Manotazos de ahogado: el miedo de LIBRE ante unas elecciones que ya siente perdidas

Opiniones

Aquí y ahora, a un mes de las urnas, Honduras huele a nerviosismo en el poder. Y cuando el poder tiene miedo, suele ensayar los mismos reflejos: escuchas telefónicas, micrófonos ocultos, expedientes relámpago y el peso del aparato estatal cayendo, casi siempre, del mismo lado.

No es una metáfora: en días recientes, un consejero electoral llevó al Ministerio Público un USB con audios de conversaciones privadas que implicarían a una colega del CNE, a un militar y a un jefe de bancada.
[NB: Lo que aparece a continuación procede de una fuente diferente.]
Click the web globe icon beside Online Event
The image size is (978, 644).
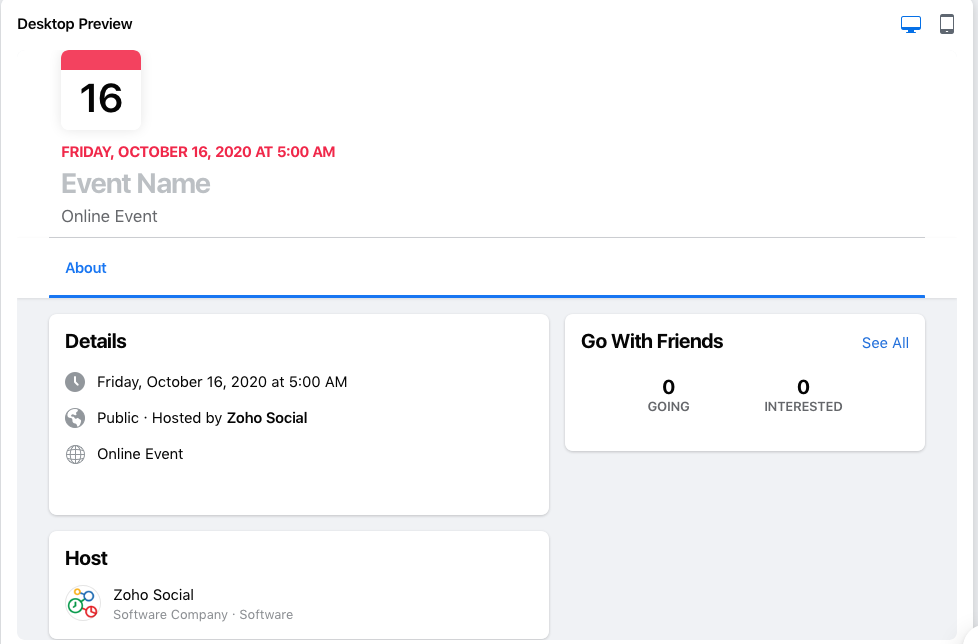pos(75,454)
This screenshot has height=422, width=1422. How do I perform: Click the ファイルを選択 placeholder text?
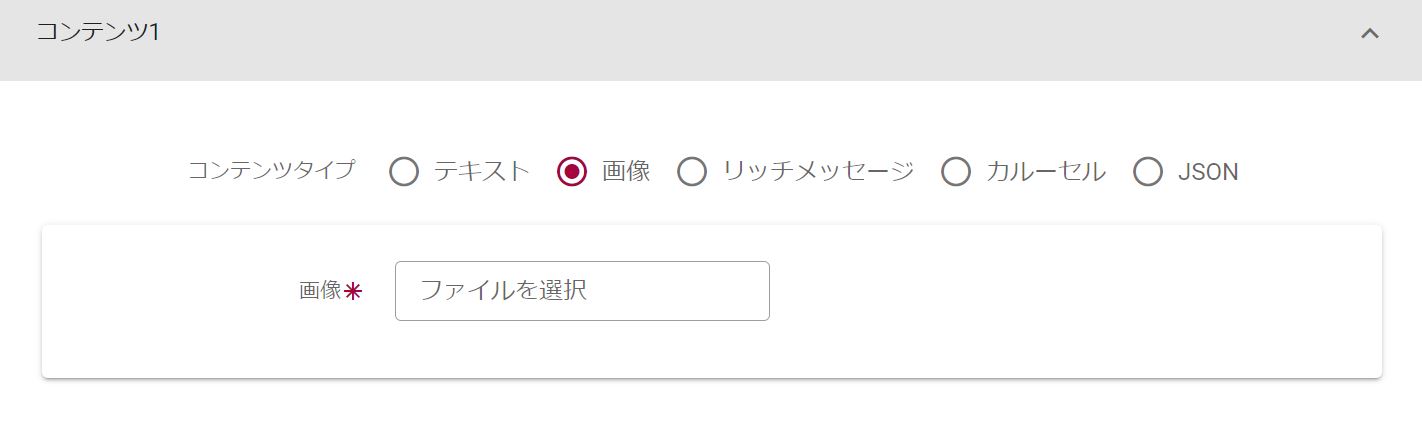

Más allá de su contenido, la alarma democrática está en el método: ¿quién grabó, con qué autorización y bajo qué controles? La propia consejera Cossette López advirtió que admitir acceso a llamadas privadas es “claramente un delito”. En un clima preelectoral, ese cruce entre espionaje y política es fósforo junto a gasolina.

El patrón no termina ahí. En el Tribunal de Justicia Electoral, la tormenta crece: dos magistrados ordenaron —según críticos, de forma “irregular”— la inscripción de un candidato inhabilitado; al mismo tiempo, una magistrada denunció persecución y posibles acciones penales en su contra tras esa resolución.

Cuando los árbitros del partido pasan a ser noticia por presiones, denuncias cruzadas y amenazas, el mensaje al votante es inequívoco: las reglas están en disputa en pleno juego.

A esto se suma una señal preocupante desde el órgano administrador del proceso: un reglamento que impone “mordaza” a los observadores electorales —censura previa de sus informes—, debilitando uno de los pocos contrapesos de última milla que le quedan a una jornada tensa.

En cualquier democracia seria, observar no es un favor: es una condición. Pedir silencio a quien debe vigilar es pedirle que cierre los ojos.

Mientras tanto, en el Congreso, la oposición se autoconvoca, denuncia parálisis y advierte maniobras para instalar una “Comisión Permanente” capaz de intervenir CNE y TJE.

No es un tecnicismo: es el debate sobre quién controla las llaves del proceso en sus tramos más sensibles. En paralelo, voces internacionales ya registran el giro de Honduras hacia reflejos iliberales: concentración de poder, interferencias en la administración electoral y pulsiones punitivas contra críticos.

No hace falta compartir cada una de esas valoraciones para admitir el hecho central: las señales son las de un sistema que, en lugar de competir con reglas claras, tantea los bordes para doblarlas.

Quien hoy gobierna —LIBRE y su constelación institucional— puede alegar que todo se hace “para defender la pureza del voto” o “destapar conspiraciones”. Es la coartada de siempre.

Pero en democracia el fin nunca limpia los medios: las escuchas sin control judicial, la persecución selectiva, los reglamentos que silencian a los veedores y el uso del aparato penal para disciplinar adversarios son líneas rojas. Y, además, son mala política: delatan miedo. Los oficialismos confiados no espían consejeros, no amordazan observadores, no ensayan atajos para sustituir árbitros. Los oficialismos confiados ganan en las mesas, no en los micrófonos ocultos.

Honduras no necesita épica: necesita garantías. Cinco pasos urgentes pueden bajar la temperatura y devolverle credibilidad al 30 de noviembre: (1) una auditoría independiente y pública sobre cualquier interceptación de comunicaciones vinculada a actores electorales; (2) la suspensión inmediata de cualquier normativa que imponga censura previa a observadores; (3) un compromiso explícito y verificable —firmado por Gobierno, CNE, TJE, Fiscalía y Fuerzas Armadas— de neutralidad activa; (4) un protocolo de debida diligencia para causas penales sensibles en campaña (publicidad de actuaciones, control judicial reforzado, plazos y motivaciones estrictas); y (5) la aceptación sin reservas de misiones de observación con acceso pleno y libertad de informe. PERO nada de esto favorece a un bando; favorece al votante.

La pregunta de fondo —¿es miedo a perder el poder?— no se responde con discursos, sino con conductas. Si el oficialismo está seguro de su mayoría, que compita a la luz del sol. Si no lo está, que recuerde una verdad sencilla: la represión es un boomerang. En el corto plazo puede intimidar; en el largo, termina consolidando a la oposición y desgastando a quien abusa.

A un mes de la elección, cada intervención telefónica, cada “mordaza” y cada amenaza contra árbitros huele a manotazo de ahogado. Y la historia enseña que los países no se salvan con manotazos, sino con instituciones.